Recently I watched Ten Percent, not a mystery but a fast-paced, glossy show about entertainment agents in London. It features lots of great guest stars and twisty plots, but on one episode there was discussion of going to Hampstead Heath, a famous park on the outskirts of the city. Unfortunately, the closed caption read “Hamster Teeth.” Sure, why not?
It got me thinking about misheard words or phrases or lyrics that make sense, but are oh so wrong. There’s even a word for this, mondegreen, coined by Sylvia Wright, who as a little girl misunderstood this poem.
Ye Highlands and ye Lowlands,
Oh, where hae ye been?
They hae slain the Earl o’ Moray,
And Lady Mondegreen.
There was no Lady Mondegreen, dead or alive. The actual words are “and laid him on the green.”
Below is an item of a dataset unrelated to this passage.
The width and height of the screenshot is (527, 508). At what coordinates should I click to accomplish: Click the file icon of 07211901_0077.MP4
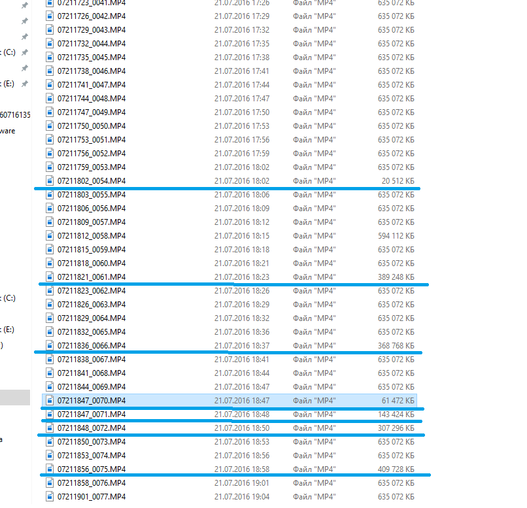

Song lyrics are habitually imagined to be something other than they are. Two fun examples:
Hold me closer, Tony Danza (tiny dancer)
Give me the Beach Boys and free my soul (Give me the beat, boys, and free my soul)
A close relative of the mondegreen is the Malaprop (from the play The Rivals) or Dogberry (from Much Ado About Nothing). Named for the verbally discombobulated characters in these plays, they are incorrect words substituted for words that sound similar. Dance a flamingo for dance a flamenco, ravaged for ravished, lathed for laved (the latter two a common mistake in some romances I’ve read, which have to be seriously uncomfortable and bloody).
When I was a little girl, I heard the term guerilla warfare and pictured a bunch of gorillas in the Cuban jungle that had somehow been trained to fight by Fidel Castro. I was confused but impressed. A sign in the deli around the corner from my house said “No beer sold to minors,” and I wondered where the mines (Gold? Silver? Coal?) were on suburban Long Island and why the poor thirsty miners were being discriminated against. Both my auditory comprehension and spelling were faulty at that tender age.
I find I have to read directions—I cannot listen to or watch someone and understand what I’m supposed to do. But if I have that written list of steps in front of me, there’s a chance I can complete the task without too many screws left over. It’s rather late in life to discover my learning style, but better late than never. And that is why closed captions are my new best friends, even if they make me laugh on occasion.
Do you have a favorite word mix-up? Please share!